Eine Marianne unterwirft sich nicht

Selbstbewusste Französinnen aus Afrika und dem Maghreb – Symbolfiguren gegen Unterdrückung in den Einwanderervierteln wie Samira Bellil

von KATRIN SCHNEIDER

Es ist die Geschichte eines von Gewalt geprägten Lebens in einem der Vororte von Paris, in denen fast nur noch maghrebinische und schwarzafrikanische Einwanderer wohnen. Die Lebensgeschichte der 29-jährigen Samira Bellil, Tochter algerischer Migranten. Ihr Buch mit dem Titel „Durch die Hölle der Gewalt“ wurde nun auch auf Deutsch veröffentlicht. Es stand letztes Jahr in Frankreich mehrere Wochen auf den Bestsellerlisten.

Samira Bellil wurde mit ihrer Lebensgeschichte zur Symbolfiguren einer neuen Bewegung, die nach einem Marsch durch verschiedene Städte mit einer Kundgebung in Paris zum Weltfrauentag ihren vorläufigen Höhepunkt fand. Unter dem Motto „Ni putes, ni soumises“ – Weder Hure noch Unterdrückte – machte Anfang des Jahres diese Bewegung in Frankreich auf die Gewalt gegen junge Frauen in französischen Vorstädten aufmerksam. Allzu oft müssen Frauen ihren Ausbruch aus traditionellen und religiös verbrämten repressiven Verhaltensmustern mit dem Verlust ihrer körperlichen Integrität und Würde bezahlen.

Genau dies erlebt Samira. Der Vater schlägt und beschimpft sie. Mit Beginn der Pubertät wird sie zum Problemkind, schwänzt die Schule, stiehlt, treibt sich auf der Straße herum, um der unerträglichen familiären Atmosphäre zu entfliehen. Sie verliebt sich in den Anführer einer Clique aus ihrem Viertel und geht mit ihm ins Bett.
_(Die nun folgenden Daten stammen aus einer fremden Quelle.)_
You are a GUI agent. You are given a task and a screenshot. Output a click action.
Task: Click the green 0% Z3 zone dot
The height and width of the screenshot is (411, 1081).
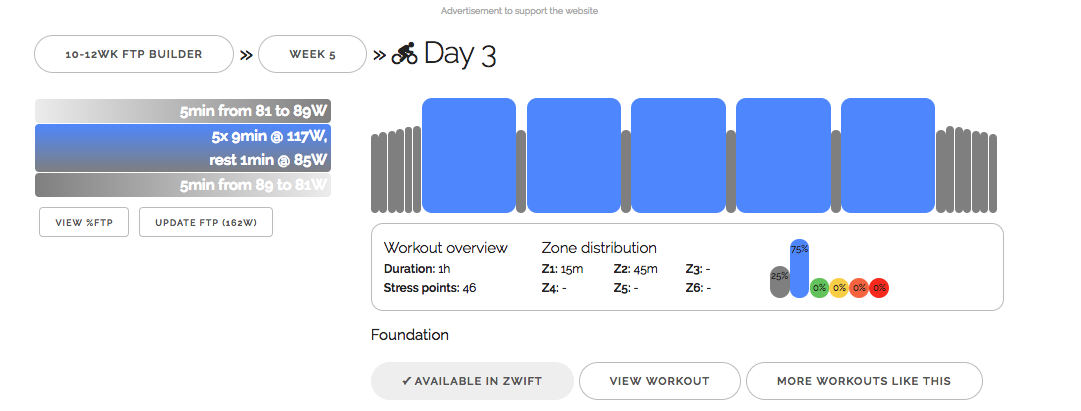(819, 288)
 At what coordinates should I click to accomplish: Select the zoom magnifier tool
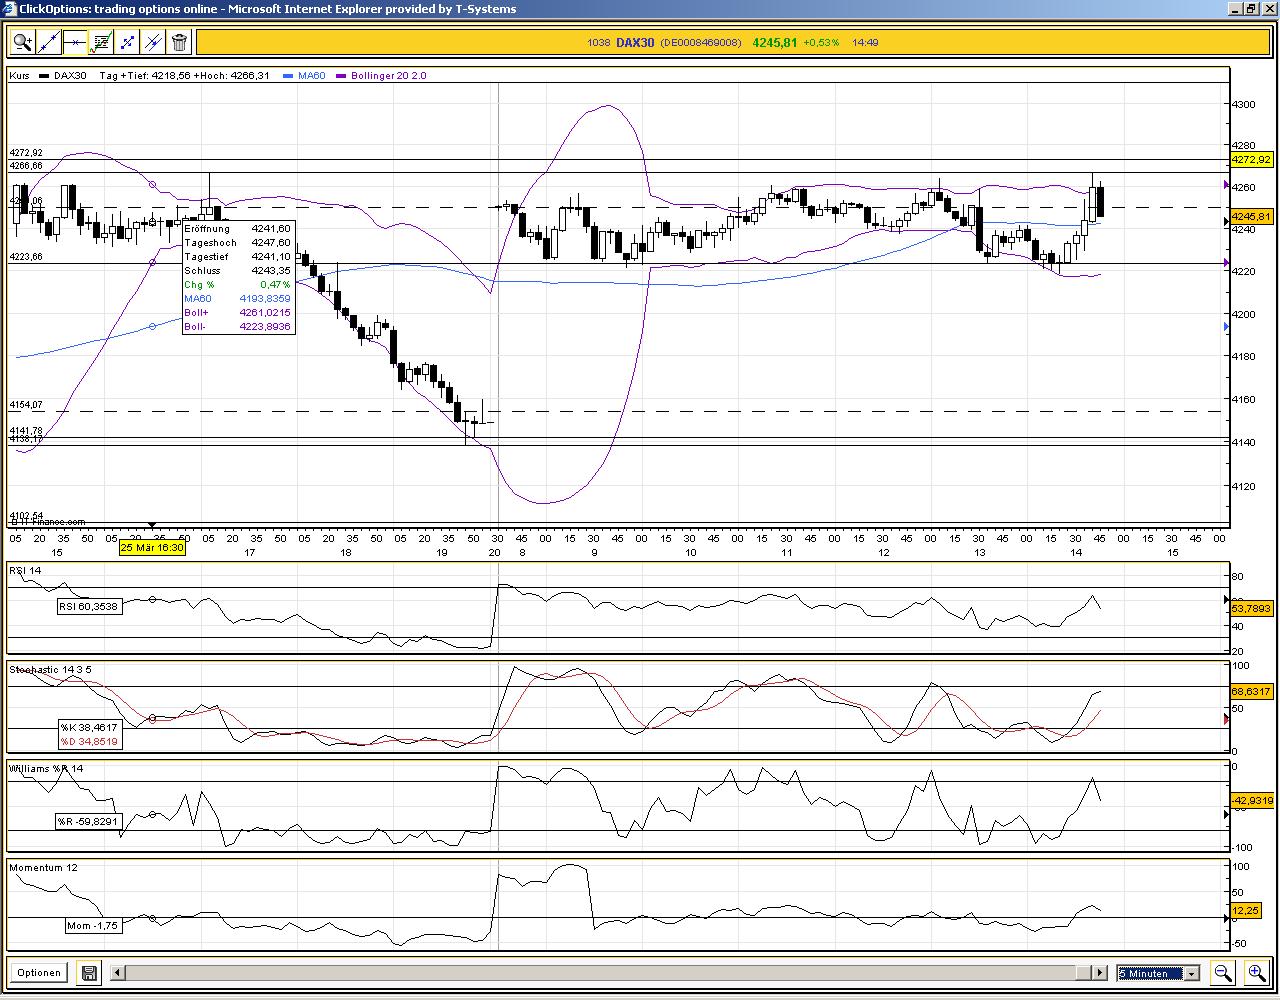[22, 42]
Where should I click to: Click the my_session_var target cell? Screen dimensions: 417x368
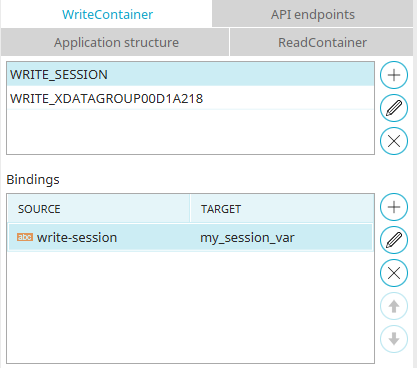click(247, 238)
Bei den Jugendlichen des Viertels gilt sie von nun an als Schlampe, und im Alter von 14 wird sie von Mitgliedern der Clique ihres „Freundes“ mit dessen Einverständnis vergewaltigt.

„Tournantes“ – das Herumreichen von Mädchen, wie diese Gruppenvergewaltigungen im Slang der Vorstädte genannt werden – scheinen in einigen Vierteln zur alltäglichen Gewalt zu gehören. Sie sind Ausdruck eines brutalen Machismo von Halbstarken, die Frauen entweder als Heilige oder als Huren betrachten. Samira Bellil erlebt kurze Zeit später eine zweite Vergewaltigung und wird mit 16 Jahren im Urlaub am Strand von Algier schließlich ein drittes Mal vergewaltigt. Ihre Familie reagiert mit Beschimpfungen und Verachtung. Zwar unterstützen die Eltern Samira darin, gemeinsam mit anderen Opfern die Täter anzuzeigen, aber schließlich setzt der Vater sie vor die Tür. Samira Bellil lebt in den folgenden Jahren zum Teil auf der Straße, in der ständigen Angst vor Rache, sie quält sich mit Schuld- und Schamgefühlen und richtet die Gewalt, die sie erlebt hat, gnadenlos gegen andere, aber vor allem gegen sich selbst. Sie trinkt exzessiv, raucht und nimmt Drogen, um sich zu betäuben. Erst nach einer langen Psychotherapie ist Samira Bellil dreizehn Jahre später in der Lage, ihre Geschichte aufzuschreiben und dadurch ihre qualvollen Erlebnisse ein Stück weit zu verarbeiten.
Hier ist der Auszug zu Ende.